Application designs no longer have a universal hierarchy; the diversity and rate of change can not be easily modeled in a traditional database schema. Enterprise IT tools used to manage the environment provide little help as they expect a static hierarchical application model. ITIL and service catalog implementations also tend to expect a static hierarchical application model. The three-tiered app is gone with the introduction of web application, service architectures and cloud providers. It’s game over if you can’t define your applications, model it, and use that same data to automate the build, deployment and operations life cycle.
The bottom line
App maps look like a circuit board.
Operations teams are lost and have no idea what an application looks like, how to model it, or how to support it. Nor have traditional enterprise IT solutions provided the tools to help model the web app and cloud era. Today’s dependency maps look like circuit boards. If you zoom in, you only see some components of your applications dependencies. If you zoom out, you see the circuit board but can’t read or understand any details.
Let’s say your web application renders a page.
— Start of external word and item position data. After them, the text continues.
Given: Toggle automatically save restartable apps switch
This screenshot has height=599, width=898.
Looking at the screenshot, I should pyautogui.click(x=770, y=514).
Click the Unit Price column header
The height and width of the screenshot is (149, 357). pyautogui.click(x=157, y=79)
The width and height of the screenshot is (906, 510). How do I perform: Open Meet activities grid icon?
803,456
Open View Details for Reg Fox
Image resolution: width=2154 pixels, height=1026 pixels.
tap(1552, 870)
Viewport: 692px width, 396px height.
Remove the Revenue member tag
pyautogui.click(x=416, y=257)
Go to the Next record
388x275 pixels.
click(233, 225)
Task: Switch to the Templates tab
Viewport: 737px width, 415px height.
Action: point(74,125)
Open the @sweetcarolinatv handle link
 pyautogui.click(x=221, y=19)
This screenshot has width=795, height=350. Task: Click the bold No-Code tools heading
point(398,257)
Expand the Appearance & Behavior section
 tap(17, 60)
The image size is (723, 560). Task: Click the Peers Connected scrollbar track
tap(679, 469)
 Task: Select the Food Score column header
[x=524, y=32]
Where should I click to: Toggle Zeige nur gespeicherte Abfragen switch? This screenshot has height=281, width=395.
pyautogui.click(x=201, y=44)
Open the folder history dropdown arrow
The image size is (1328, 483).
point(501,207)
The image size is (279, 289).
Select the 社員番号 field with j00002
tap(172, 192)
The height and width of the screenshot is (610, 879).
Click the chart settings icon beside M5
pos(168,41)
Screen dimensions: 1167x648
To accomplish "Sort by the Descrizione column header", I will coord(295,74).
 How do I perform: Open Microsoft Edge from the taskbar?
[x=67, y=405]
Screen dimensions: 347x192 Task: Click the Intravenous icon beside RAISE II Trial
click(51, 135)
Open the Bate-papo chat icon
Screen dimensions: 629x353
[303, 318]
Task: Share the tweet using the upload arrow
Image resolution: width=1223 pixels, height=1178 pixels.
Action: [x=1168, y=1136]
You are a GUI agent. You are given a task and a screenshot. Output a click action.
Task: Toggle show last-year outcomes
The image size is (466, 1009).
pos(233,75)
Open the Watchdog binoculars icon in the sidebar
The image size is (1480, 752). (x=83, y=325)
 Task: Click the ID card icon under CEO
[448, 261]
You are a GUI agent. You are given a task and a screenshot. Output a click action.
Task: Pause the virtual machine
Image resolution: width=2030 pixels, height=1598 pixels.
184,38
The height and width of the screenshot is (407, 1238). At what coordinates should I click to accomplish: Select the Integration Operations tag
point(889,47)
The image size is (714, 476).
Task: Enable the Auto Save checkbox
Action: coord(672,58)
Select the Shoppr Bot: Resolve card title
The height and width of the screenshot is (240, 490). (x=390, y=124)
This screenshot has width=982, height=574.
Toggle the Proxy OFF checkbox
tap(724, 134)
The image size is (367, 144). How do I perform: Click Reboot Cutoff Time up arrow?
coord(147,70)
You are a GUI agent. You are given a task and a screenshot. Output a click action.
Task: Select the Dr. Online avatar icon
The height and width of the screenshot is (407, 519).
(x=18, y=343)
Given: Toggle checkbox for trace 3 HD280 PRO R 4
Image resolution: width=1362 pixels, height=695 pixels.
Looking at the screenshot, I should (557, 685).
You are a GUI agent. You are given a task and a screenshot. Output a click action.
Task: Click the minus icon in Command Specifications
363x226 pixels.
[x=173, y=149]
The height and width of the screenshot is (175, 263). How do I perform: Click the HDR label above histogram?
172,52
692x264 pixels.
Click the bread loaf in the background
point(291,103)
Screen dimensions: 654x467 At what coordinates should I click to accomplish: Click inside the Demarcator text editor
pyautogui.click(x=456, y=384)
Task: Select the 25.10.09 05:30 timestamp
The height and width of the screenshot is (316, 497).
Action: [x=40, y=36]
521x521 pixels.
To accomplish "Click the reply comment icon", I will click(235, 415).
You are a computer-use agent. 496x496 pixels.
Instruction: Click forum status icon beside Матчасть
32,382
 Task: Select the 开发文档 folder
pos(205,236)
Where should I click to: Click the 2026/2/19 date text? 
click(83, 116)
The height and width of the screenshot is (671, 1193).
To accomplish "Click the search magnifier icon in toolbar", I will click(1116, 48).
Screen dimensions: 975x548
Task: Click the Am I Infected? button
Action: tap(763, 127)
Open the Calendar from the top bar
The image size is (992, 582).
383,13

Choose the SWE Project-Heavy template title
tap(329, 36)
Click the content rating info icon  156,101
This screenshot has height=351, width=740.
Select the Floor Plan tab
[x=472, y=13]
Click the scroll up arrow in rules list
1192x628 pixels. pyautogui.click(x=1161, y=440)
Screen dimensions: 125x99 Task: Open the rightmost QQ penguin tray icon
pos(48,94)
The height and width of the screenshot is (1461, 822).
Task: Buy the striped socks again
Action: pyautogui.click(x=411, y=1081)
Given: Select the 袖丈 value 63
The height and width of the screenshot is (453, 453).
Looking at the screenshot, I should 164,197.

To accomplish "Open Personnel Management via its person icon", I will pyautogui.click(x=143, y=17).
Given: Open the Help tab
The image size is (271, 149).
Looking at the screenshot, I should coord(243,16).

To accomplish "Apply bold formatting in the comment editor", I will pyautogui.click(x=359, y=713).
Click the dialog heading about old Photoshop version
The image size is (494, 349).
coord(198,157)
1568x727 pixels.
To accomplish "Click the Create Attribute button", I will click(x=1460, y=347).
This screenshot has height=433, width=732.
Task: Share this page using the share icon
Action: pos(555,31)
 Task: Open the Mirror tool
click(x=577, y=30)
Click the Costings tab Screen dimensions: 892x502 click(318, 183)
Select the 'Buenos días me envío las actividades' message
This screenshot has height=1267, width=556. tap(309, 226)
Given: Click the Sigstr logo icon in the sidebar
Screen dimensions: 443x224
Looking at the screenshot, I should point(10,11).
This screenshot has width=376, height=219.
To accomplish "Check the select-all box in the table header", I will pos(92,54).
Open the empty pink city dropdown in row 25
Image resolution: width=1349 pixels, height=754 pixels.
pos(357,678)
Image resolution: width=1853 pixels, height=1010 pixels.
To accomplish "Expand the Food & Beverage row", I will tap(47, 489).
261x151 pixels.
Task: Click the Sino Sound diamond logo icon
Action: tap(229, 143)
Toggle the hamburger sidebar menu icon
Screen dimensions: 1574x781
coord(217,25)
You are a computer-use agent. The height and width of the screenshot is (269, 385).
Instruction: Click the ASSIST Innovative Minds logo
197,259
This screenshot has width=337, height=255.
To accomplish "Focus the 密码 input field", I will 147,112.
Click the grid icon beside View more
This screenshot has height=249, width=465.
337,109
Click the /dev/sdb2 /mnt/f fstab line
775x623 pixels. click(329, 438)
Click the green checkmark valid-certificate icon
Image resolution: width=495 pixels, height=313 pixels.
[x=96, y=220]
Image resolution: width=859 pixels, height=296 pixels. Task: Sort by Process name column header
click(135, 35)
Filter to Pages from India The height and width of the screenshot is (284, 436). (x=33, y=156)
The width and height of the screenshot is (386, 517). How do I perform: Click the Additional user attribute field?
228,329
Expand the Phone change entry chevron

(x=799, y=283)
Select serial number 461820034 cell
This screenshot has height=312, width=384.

For that simple transaction, your application calls multiple web services, each with multiple endpoints, each with multiple database dependencies. Some databases may be dependent on nightly ETL jobs to provide valid data for your functionality. Maybe the UI is rendered by a separate UI platform or portal with its own application, service dependencies and meta data database. Now, let’s say the relevant applications, services, and databases are developed by five different dev teams across three different states.
An event: some functionality in your application fails intermittently. How does your ops team troubleshoot the problem and resolve it? Is the “application” just the part your dev team developed, or is the application the whole “circuit board” of dependencies? Can your app be described effectively in a knowledgebase, KB article, or wiki site? Can the “circuit board” be effectively described in a CMDB or support tools? If so, who out of the five dev teams is accountable for maintaining changes to it? Is your ops team relegated to calling in subject matter experts from each team for troubleshooting? Is your ops team able to be effective without a clear understanding of the application?
To be successful, we have to enable our ops teams to manage the dynamic changes and complexity of today’s applications. Manual communication processes will fail, so we need to redefine the minimum bar for “automation.” Systems Administrators creating a bunch a scripts and standing up Puppet or Chef is not automation. Developers using Jenkins or Bamboo for continuous integration builds is not automation. Automation has to link the application, build, and configuration management together.
- “Automation” needs to be an architecture platform, not an individual tool or effort.
- Automation “platforms” must bridge the technical communication gap between development and operational lifecycle tools, thus enabling organizational DevOps efforts.
The key is establishing common data models and service architectures that enables the automation and a common communication language at a very technical level. If you have been following Willie’s posts on skydingo.com, then it should be clear why we think a CMDB architecture using an unstructured NoSQL technology like Neo4j is so valuable.